Écho de presse

1931 : quand un juriste défendait l'idée d'une Union européenne

le 29/05/2018 par Pierre Ancery
le 26/06/2016 par Pierre Ancery - modifié le 29/05/2018
Europe géographique ; 2006 - Source https://commons.wikimedia.org

L'objectif affiché des promoteurs d'une Union européenne, dans l'entre-deux guerres : éviter un nouveau conflit meurtrier sur le continent. C'est ce qu'explique le juriste Louis Cavaré dans une conférence reprise par l'Ouest-Éclair.

De quand exactement date l'idée d'une Union européenne ? Si les penseurs des Lumières ou encore Victor Hugo l'ont évoquée à leurs époques respectives, elle fut beaucoup discutée pendant l'entre-deux guerres : devant la SDN, Aristide Briand annonça ainsi en 1929, alors qu'il était président du Conseil, un projet d'Union européenne. L'idée d'une union entre les peuples européens avait le vent en poupe dans les cercles intellectuels, à un moment où dominait la hantise d'une nouvelle guerre qui déchirerait le continent.   

C'est ce que rappelle, le 14 février 1931, ce compte-rendu paru dans L'Ouest-Éclair, d'une conférence donnée par le professeur Louis Cavaré, juriste émérite et auteur d'un Traité international de droit positif demeuré une référence du genre. Édouard Herriot est ainsi cité en début d'article : 

"Il s'agit [...] de mettre l'Europe à même de jouer son rôle dans un monde moderne, où la paix et le travail, nous l'espérons, feront la loi."

Cavaré commence par examiner la question du point de vue de sa spécialité :

"Une tradition politique récente envisage sous un aspect absolu le principe de la souveraineté de l'État. C'est de l'individualisme exaspéré. Car tout prouve la solidarité de fait, économique, sociale, politique même entre les États. [...] La conception moderne de la souveraineté de l'État ne s'oppose en aucune manière à la constitution d'une Union européenne."

L'Union européenne, d'après le conférencier, pourrait prendre exemple sur « l'Union pan-américaine dont Bolivar avait jeté les bases en 1824 ». Mais au fait, de quels pays sera-t-elle composée ?

"Il est hors de doute que l'Union doit tendre à l'universalité européenne.
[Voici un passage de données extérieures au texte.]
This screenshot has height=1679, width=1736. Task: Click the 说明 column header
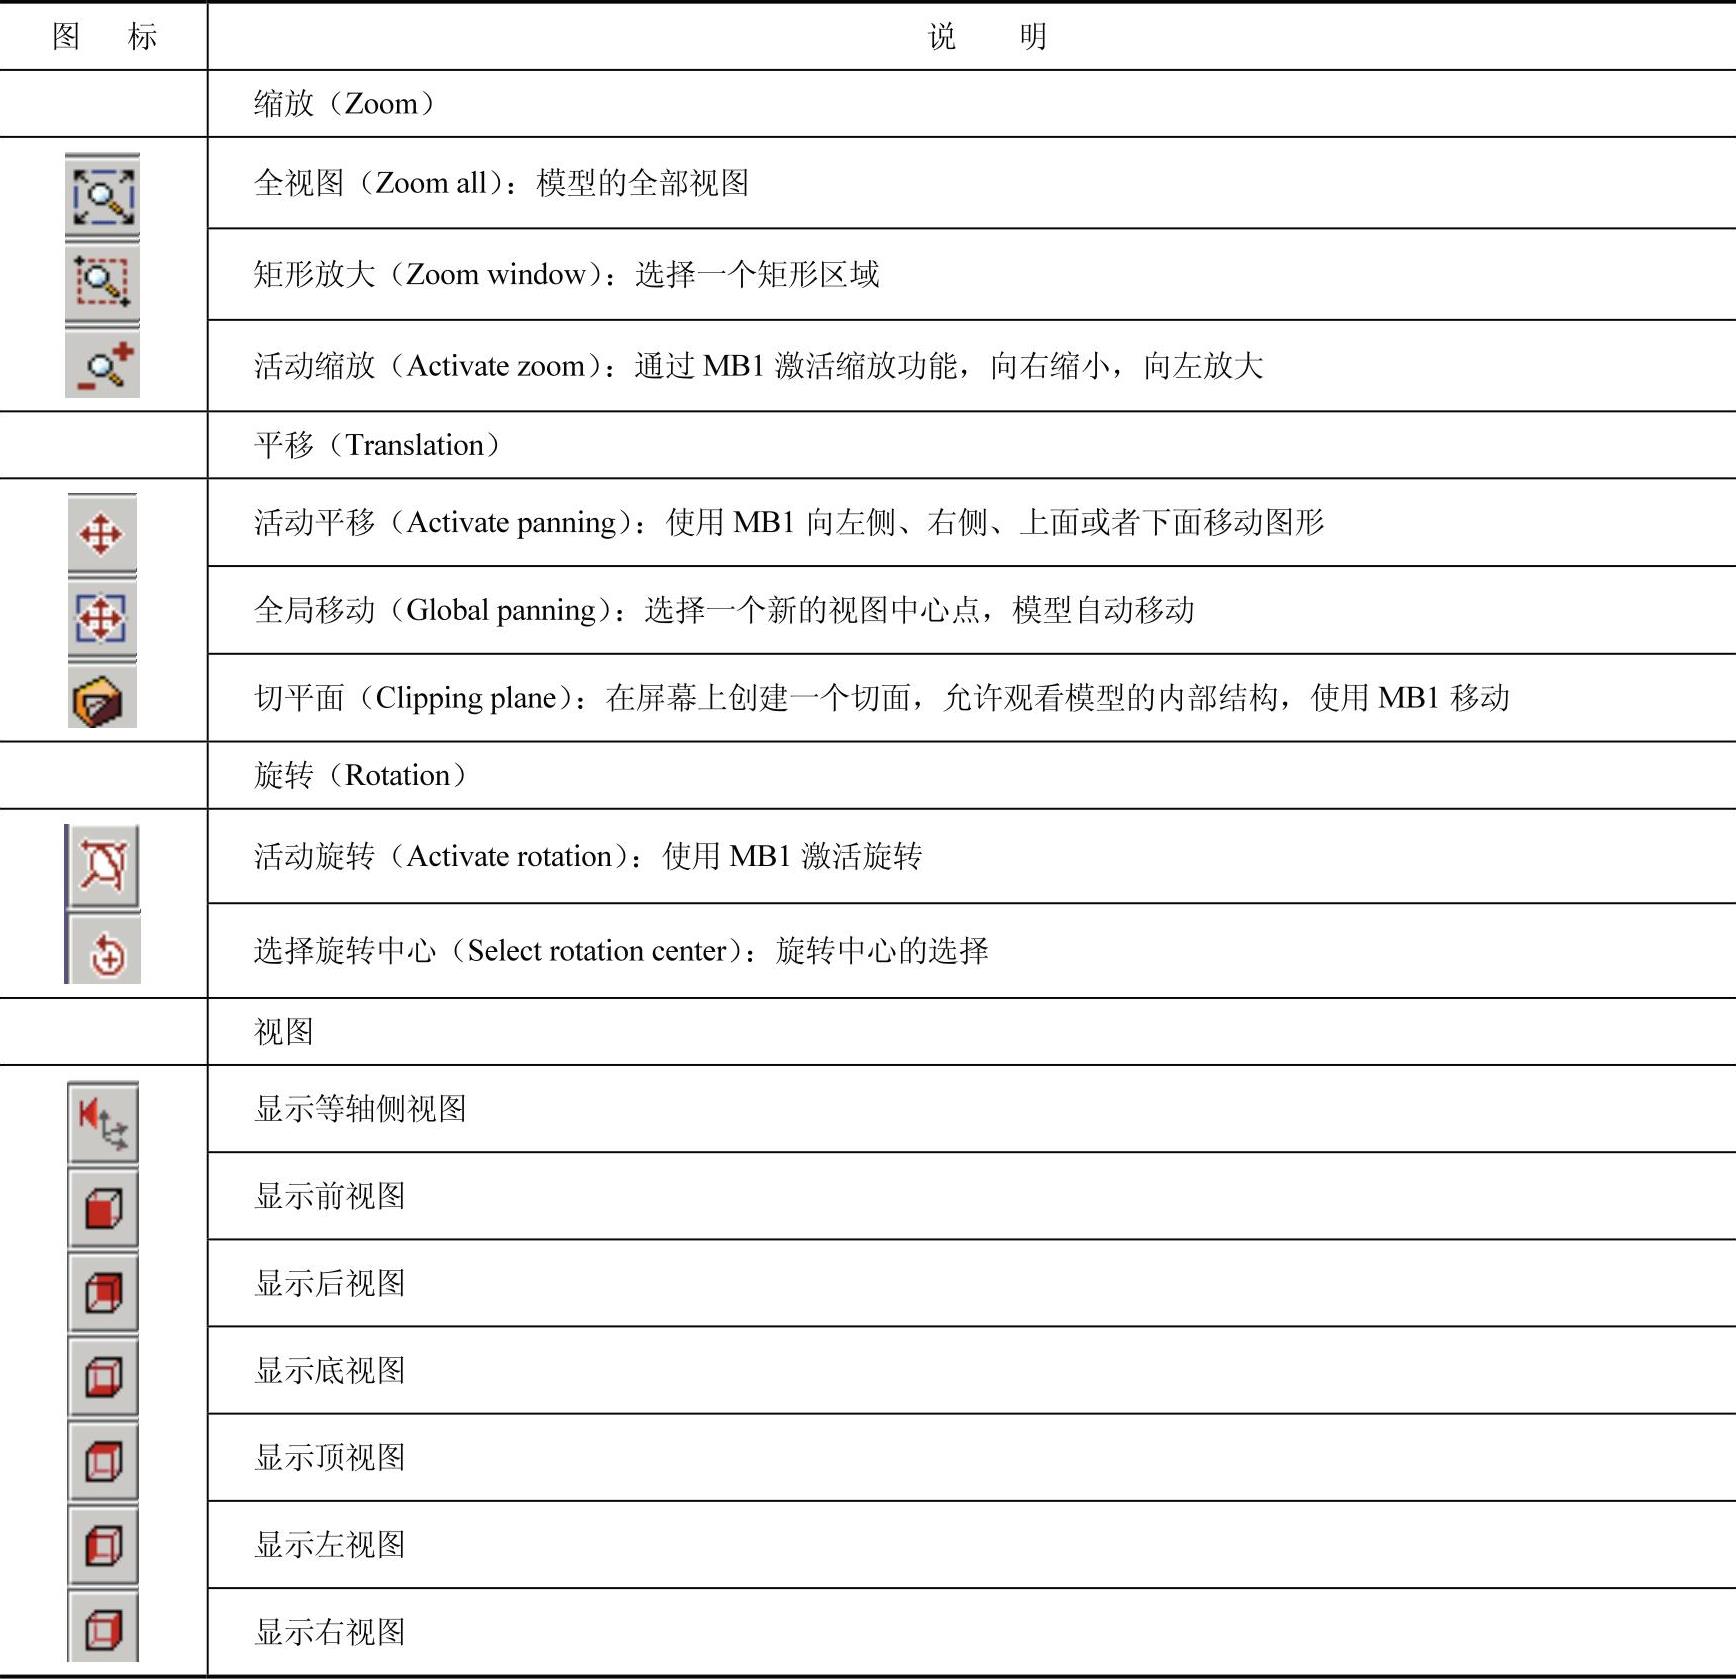tap(986, 37)
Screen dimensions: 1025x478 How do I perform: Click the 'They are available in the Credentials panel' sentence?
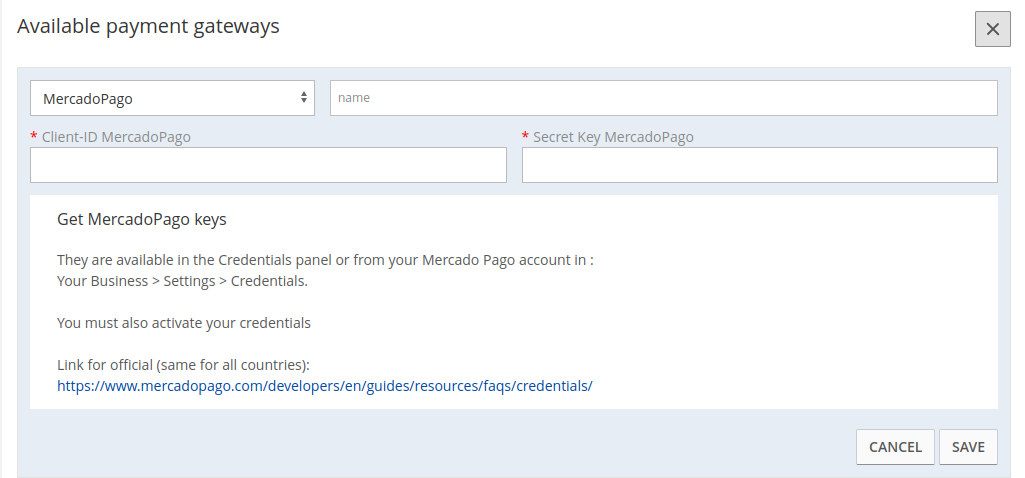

L'entente économique est à ce prix. La Commission d'études pour l'Union européenne a invité la Russie et la Turquie a participer à ses travaux." 

Et de conclure en recommandant, pour éviter tout déséquilibre, la signature d'un traité qui "devra se borner à tracer les grandes lignes de l'organisation" :

"Les coutumes pourront jouer, pour le reste, un rôle particulièrement précieux. Les constitutions non écrites ne sont-elles pas les plus durables ? Le projet évitera d'établir ou de consolider la prééminence d'une puissance." 

Les efforts pour rapprocher les États d'Europe pendant les années 1930 ne suffiront pas à empêcher la guerre et il faudra attendre 1950 pour voir, avec la déclaration Schuman du 9 mai, le véritable acte de naissance de la communauté européenne.